Starting Your Project

When selecting a project, the most important consideration is data availability. However, the goal is not to find the "perfect" dataset or project, but just to get started and iterate from there.

We also suggest that you iterate from end to end in your project; that is, don't spend months fine-tuning your model, or polishing the perfect GUI, or labelling the perfect dataset… Instead, complete every step as well as you can in a reasonable amount of time, all the way to the end. By completing the project end to end, you will see where the trickiest bits are, and which bits make the biggest difference to the final result.

As you work through this book, we suggest that you complete lots of small experiments, by running and adjusting the notebooks we provide, at the same time that you gradually develop your own projects. That way, you will be getting experience with all of the tools and techniques that we're explaining, as we discuss them.

Tip: To make the most of this book, take the time to experiment between each chapter, be it on your own project or by exploring the notebooks we provide. Then try rewriting those notebooks from scratch on a new dataset. It’s only by practicing (and failing) a lot that you will get an intuition of how to train a model.
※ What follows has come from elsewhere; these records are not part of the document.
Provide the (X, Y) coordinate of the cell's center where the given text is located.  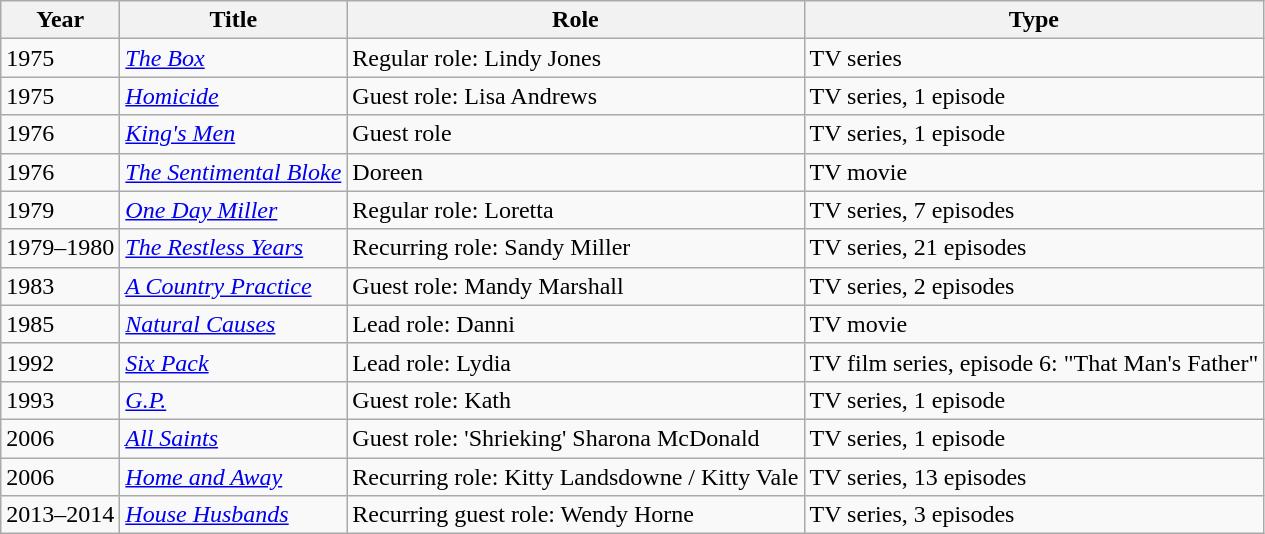
Title (234, 20)
1992 (60, 362)
Recurring role: Kitty Landsdowne / Kitty Vale (576, 477)
TV film series, episode 6: "That Man's Father" (1034, 362)
Lead role: Lydia (576, 362)
2013–2014 (60, 515)
Role (576, 20)
King's Men (234, 134)
Guest role: 'Shrieking' Sharona McDonald (576, 438)
Regular role: Lindy Jones (576, 58)
Natural Causes (234, 324)
The Sentimental Bloke (234, 172)
Guest role: Lisa Andrews (576, 96)
Type (1034, 20)
1979 (60, 210)
Six Pack (234, 362)
All Saints (234, 438)
House Husbands (234, 515)
The Box (234, 58)
The Restless Years (234, 248)
Recurring guest role: Wendy Horne (576, 515)
G.P. (234, 400)
Lead role: Danni (576, 324)
Year (60, 20)
One Day Miller (234, 210)
1983 (60, 286)
TV series, 13 episodes (1034, 477)
TV series, 7 episodes (1034, 210)
TV series, 2 episodes (1034, 286)
TV series, 21 episodes (1034, 248)
TV series, 3 episodes (1034, 515)
Homicide (234, 96)
TV series (1034, 58)
A Country Practice (234, 286)
Recurring role: Sandy Miller (576, 248)
Home and Away (234, 477)
Guest role (576, 134)
1979–1980 (60, 248)
Doreen (576, 172)
Guest role: Kath (576, 400)
1985 (60, 324)
Regular role: Loretta (576, 210)
1993 (60, 400)
Guest role: Mandy Marshall (576, 286)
By using the end-to-end iteration approach you will also get a better understanding of how much data you really need. Indeed, for instance, you may find you can only easily get 200 labeled data items.

In an organizational context you will be able to show your colleagues that your idea can really work by showing them a real working prototype. We have repeatedly observed that this is the secret to getting good organizational buy-in for a project.

Since it is easiest to get started on a project where you already have data available, that means it's probably easiest to get started on a project related to something you are already doing, because you already have data about things that you are doing. For instance, if you work in the music business, you may have access to many recordings.

Sometimes, you have to get a bit creative. Maybe you can find some previous machine learning project, such as a Kaggle competition, that is related to your field of interest.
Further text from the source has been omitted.